A mi lado, Ana, una chica colombiana, estudiante de Ciencias Políticas, había llegado a España para empezar su Erasmus en Santiago de Compostela en febrero. Ante el inminente cierre de fronteras en su país, no se lo pensó dos veces y volvía a casa. Iba a hacer noche en Barajas y consultaba constantemente su tablet.
"Cada hora cambia la situación. Sólo pienso en el momento de meterme en mi cama en Colombia. La sensación de haberlo conseguido, de abrazar a los míos, estrenar sábanas limpias y descansar por días. He tenido muy mala suerte. Supongo que igual que tú. Y que todas las personas en realidad. Esta pandemia no entiende de clases o sectores. Unos pierden un trabajo; otros, dinero; otros tienen que mudarse. Al menos, tenemos salud". Me contó que dos tías suyas viven en Nueva York y que estaba asustada, porque Donald Trump ha reaccionado tarde y el aumento de casos parece inminente.
Ya camino a San Sebastián, con siete personas en el autobús (no vendieron más por seguridad), miraba el paisaje con tristeza. Los aledaños de Barajas parecían Chernobyl. Ese Madrid que a mí me ha cargado las pilas tantas veces durante tres años era un pálido reflejo de lo que alguna vez fue. Durante el trayecto llamé a varios amigos donostiarras. Cada uno tiene su herida por esta pandemia: ERTEs, familiares ingresados...
Mi herida, dentro de lo que cabe, tiene sutura fácil. Hace dos meses tenía una vida cómoda en Noruega.

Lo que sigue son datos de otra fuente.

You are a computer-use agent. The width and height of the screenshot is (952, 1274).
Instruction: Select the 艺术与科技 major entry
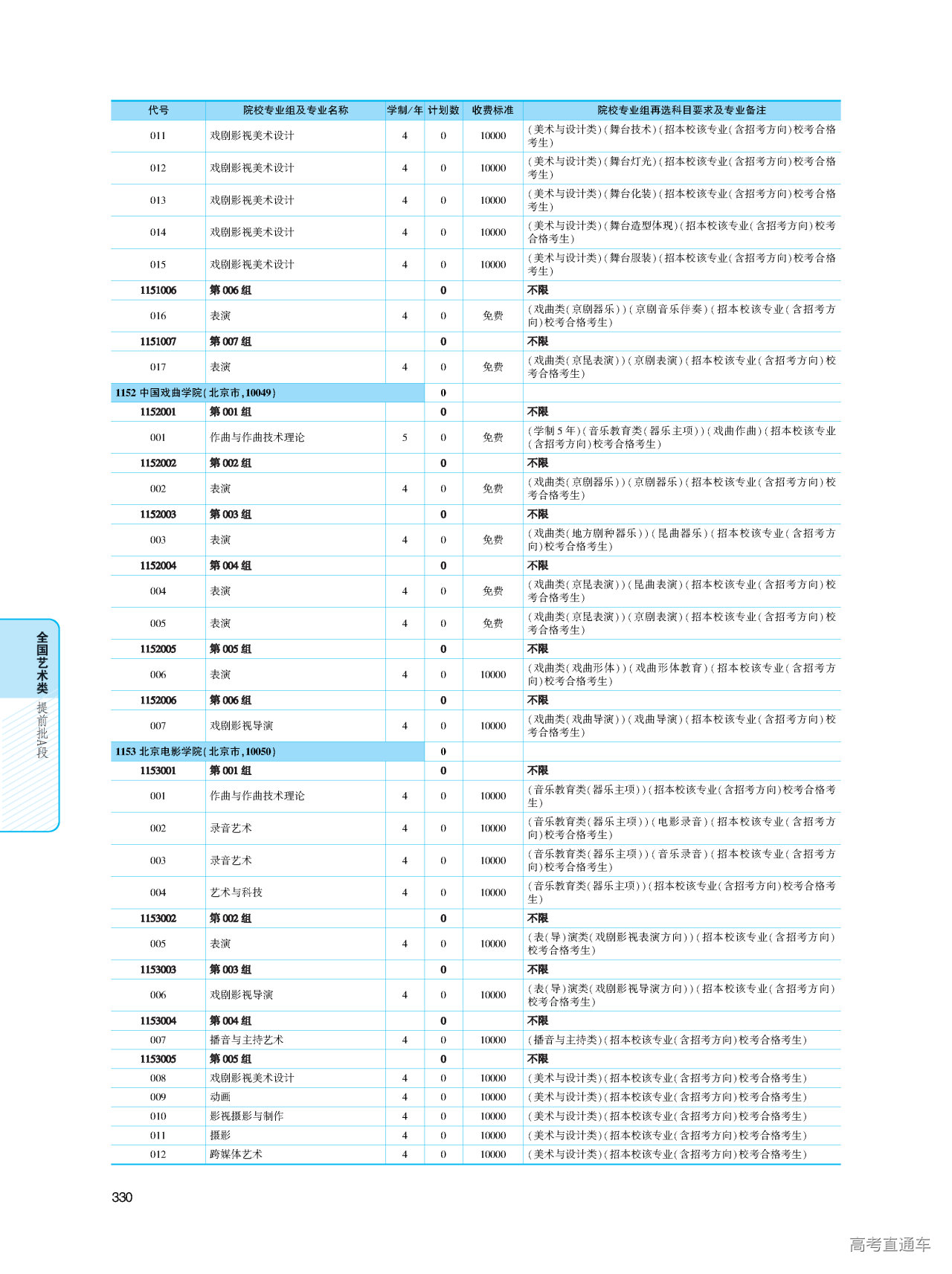tap(236, 892)
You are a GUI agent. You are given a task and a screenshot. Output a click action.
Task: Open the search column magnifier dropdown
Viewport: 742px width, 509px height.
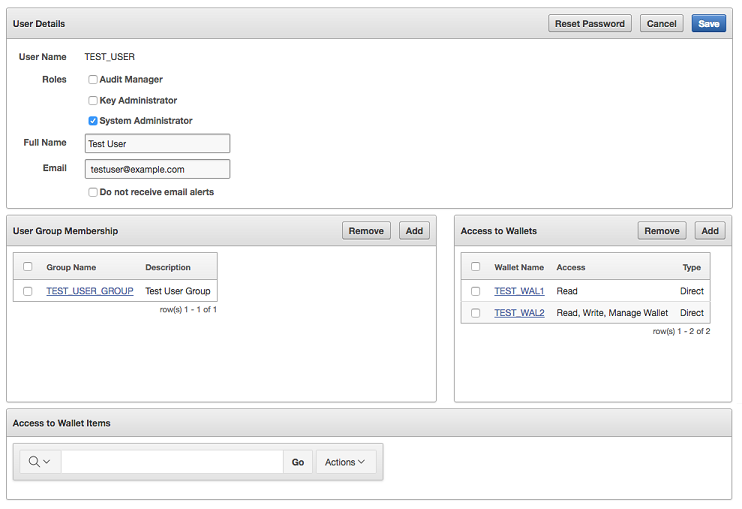coord(40,462)
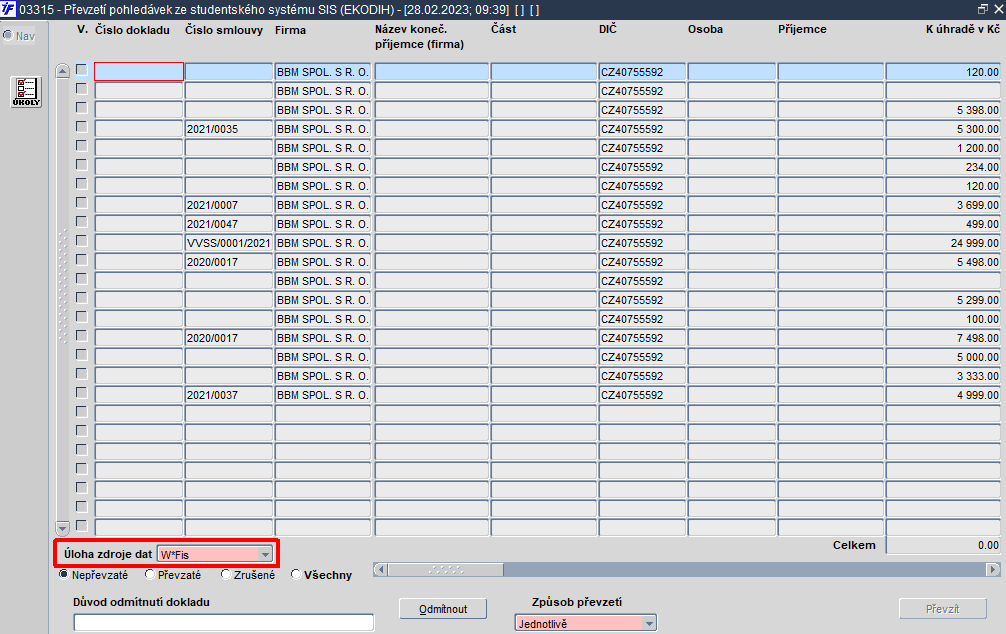Image resolution: width=1006 pixels, height=634 pixels.
Task: Select the Zrušené radio button
Action: point(225,574)
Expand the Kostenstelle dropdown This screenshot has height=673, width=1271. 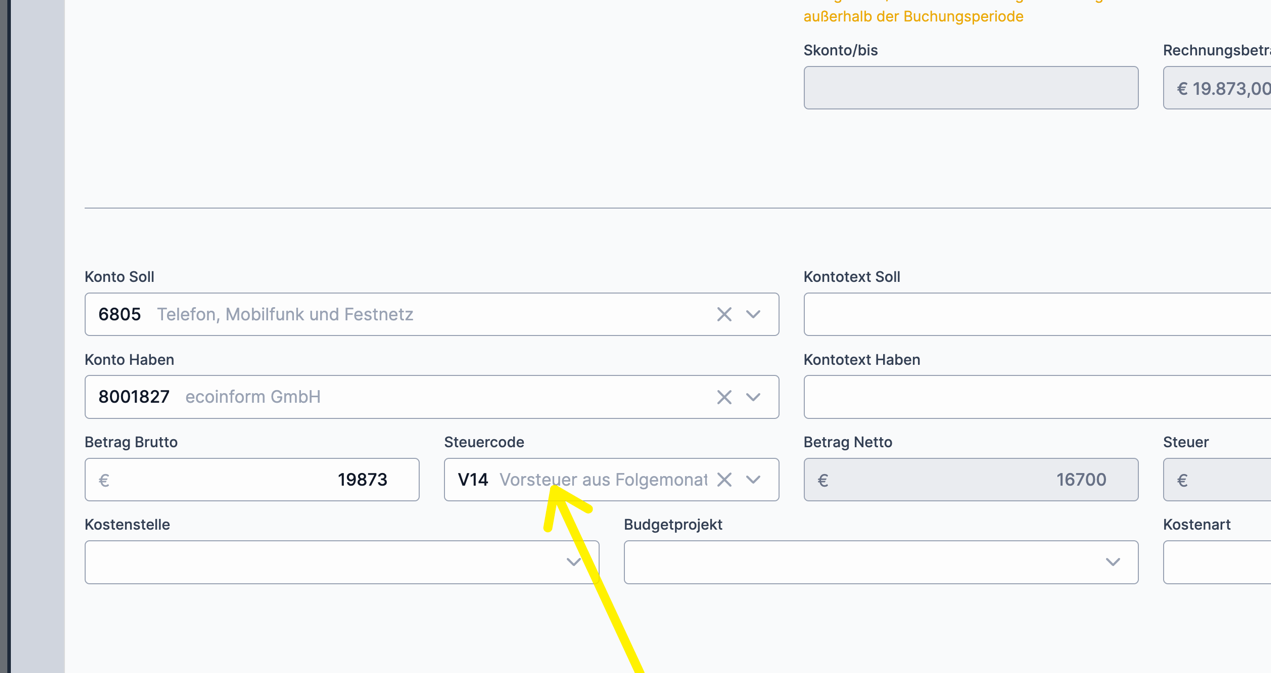tap(573, 562)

Salí justo a tiempo, antes del descarrilamiento. Ayer, tuve que reencarnarme en Steve McQueen, sin moto y con dos maletas y estoy en cuarentena en mi propio hogar donostiarra mientras trabajo para un neo banco con sede en Londres y oficinas en Cracovia.
Ojalá todas las consecuencias no vayan más allá de ajetreadas escapadas por Europa Central. Que termine cuanto antes. Es todo muy extraño.